Reading text:
• • • •
The TV interregnum

This is not a passive-aggressive establishment

Note: In general, this is a spoiler-friendly space, but since season 4 of The Bear has been out for less than a week, I’ve tried to discuss it in more general terms.

I begin this newsletter a couple of days before the new seasons of Squid Game and The Bear drop, and I genuinely don’t know how much I will have watched by Sunday, my self-appointed deadline. And rather than deprive you all of the joy of my hot takes, I thought I’d take a look at some other upcoming shows that I may talk about here. Unless the reviews are absolutely dire, in which case I’ll simply pretend this never happened.

  • Smoke, season 1 (possibly a limited series), beginning Friday 27 June, but I’ll probably get to it later — this is ostensibly a crime drama (no, I know) about a cop teaming up with an arson specialist, but the reviews are promising some sort of twist. But you all know by now that I’m a basic bitch. They had me at “arson”.

  • Foundation, season 3, from 11 July — I would never go so far as to call this a perfect series, but I really enjoyed the first two seasons and I’m always here for Lee Pace being unhinged.

  • Star Trek: Strange New Worlds, season 3, from 17 July — this is actually my second least favourite of the streaming era Star Treks, but I’ll be discussing it weekly on my podcast, and it may sneak in here as well. Preview: my co-host has already seen the season premiere, and reports that it meets but does not exceed our expectations. And our expectations were really low.
    (Further update: we just received screeners, which actually increases the odds I’ll be talking about SNW at least a little bit here — screeners mean we watch and discuss episodes out of sync with fandom, which means I find new things to say after they drop for everyone else.)

  • Chief of War, limited series (?), from 1 August — historical drama about the colonisation of Hawai’i, from the perspective of the Hawai’ans.

  • Alien: Earth, season 1, from 12 August — I love the Alien movies, and I’m not completely convinced they’ll work in a series format, but I’m also very eager to explore the world in more depth. And I really like showrunner Noah Hawley’s work on Fargo. The trailer assaulted my unsuspecting ears with a broad Australian accent, so we’ll have at least one Not Very Stealthy Australian of the Week coming up.
• • • •
Brief A: Summarize the newsletter in two sentences.
Brief B: According to the newsletter, who is the showrunner of Alien: Earth?
Brief C: Rewrite the newsletter's paragraph beginning "Alien: Earth, season 1" as a short bulleted list that keeps its main facts.

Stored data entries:
• • • •
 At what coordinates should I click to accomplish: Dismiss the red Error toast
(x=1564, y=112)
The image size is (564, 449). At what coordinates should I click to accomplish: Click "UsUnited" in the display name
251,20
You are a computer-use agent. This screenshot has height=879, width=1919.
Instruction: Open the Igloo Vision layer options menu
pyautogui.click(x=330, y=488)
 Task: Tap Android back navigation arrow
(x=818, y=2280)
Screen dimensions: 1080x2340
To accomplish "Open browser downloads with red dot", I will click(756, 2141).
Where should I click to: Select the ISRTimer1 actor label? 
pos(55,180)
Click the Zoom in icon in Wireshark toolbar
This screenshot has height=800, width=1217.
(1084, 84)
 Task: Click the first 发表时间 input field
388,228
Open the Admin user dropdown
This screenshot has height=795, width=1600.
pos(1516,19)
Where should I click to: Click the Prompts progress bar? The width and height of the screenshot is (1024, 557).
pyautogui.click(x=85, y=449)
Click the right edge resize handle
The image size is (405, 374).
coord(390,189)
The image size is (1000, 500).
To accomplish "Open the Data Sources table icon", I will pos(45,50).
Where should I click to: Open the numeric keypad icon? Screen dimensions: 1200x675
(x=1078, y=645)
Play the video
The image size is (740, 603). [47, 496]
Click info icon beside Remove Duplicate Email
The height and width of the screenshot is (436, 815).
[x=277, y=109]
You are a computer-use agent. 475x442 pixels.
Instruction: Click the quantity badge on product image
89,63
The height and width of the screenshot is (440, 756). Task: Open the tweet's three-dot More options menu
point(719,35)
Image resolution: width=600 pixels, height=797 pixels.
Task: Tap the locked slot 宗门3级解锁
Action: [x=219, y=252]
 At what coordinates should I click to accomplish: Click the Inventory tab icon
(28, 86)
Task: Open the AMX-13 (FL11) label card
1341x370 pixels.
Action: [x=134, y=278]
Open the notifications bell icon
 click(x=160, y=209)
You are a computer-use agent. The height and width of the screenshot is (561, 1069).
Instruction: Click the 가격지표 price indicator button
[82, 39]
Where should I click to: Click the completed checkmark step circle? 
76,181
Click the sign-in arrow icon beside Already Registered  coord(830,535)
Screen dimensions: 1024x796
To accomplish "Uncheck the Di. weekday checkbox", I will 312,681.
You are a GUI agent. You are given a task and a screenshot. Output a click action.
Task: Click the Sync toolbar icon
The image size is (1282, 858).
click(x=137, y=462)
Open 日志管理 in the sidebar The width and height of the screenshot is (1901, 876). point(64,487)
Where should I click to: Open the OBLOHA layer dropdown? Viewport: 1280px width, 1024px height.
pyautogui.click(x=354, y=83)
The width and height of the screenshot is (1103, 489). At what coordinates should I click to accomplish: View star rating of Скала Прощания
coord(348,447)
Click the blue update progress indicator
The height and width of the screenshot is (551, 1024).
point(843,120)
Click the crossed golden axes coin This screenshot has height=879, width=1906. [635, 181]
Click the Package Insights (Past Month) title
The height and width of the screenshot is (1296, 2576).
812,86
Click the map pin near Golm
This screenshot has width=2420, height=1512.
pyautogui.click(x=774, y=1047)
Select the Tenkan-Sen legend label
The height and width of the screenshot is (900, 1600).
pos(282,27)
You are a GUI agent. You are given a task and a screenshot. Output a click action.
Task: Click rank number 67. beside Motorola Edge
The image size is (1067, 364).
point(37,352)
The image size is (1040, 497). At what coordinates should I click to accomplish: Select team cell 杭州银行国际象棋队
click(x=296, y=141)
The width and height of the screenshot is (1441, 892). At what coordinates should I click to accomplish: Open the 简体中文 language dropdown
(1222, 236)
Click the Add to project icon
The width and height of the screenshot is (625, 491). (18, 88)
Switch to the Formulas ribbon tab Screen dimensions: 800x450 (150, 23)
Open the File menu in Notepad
• • • •
Worked answer A: The writer begins the newsletter a couple of days before new seasons of Squid Game and The Bear are released and, unsure how much will have been watched by Sunday, turns to other upcoming shows that may be discussed later. These are Smoke, Foundation, Star Trek: Strange New Worlds, Chief of War and Alien: Earth, each listed with its start date and brief comments.

Worked answer B: Noah Hawley.

Worked answer C:
- Alien: Earth, season 1, starts 12 August.
- The writer loves the Alien movies but is not completely convinced they will work as a series.
- The writer is eager to explore that world in more depth.
- The writer really likes showrunner Noah Hawley's work on Fargo.
- The trailer has a broad Australian accent, so at least one Not Very Stealthy Australian of the Week is coming.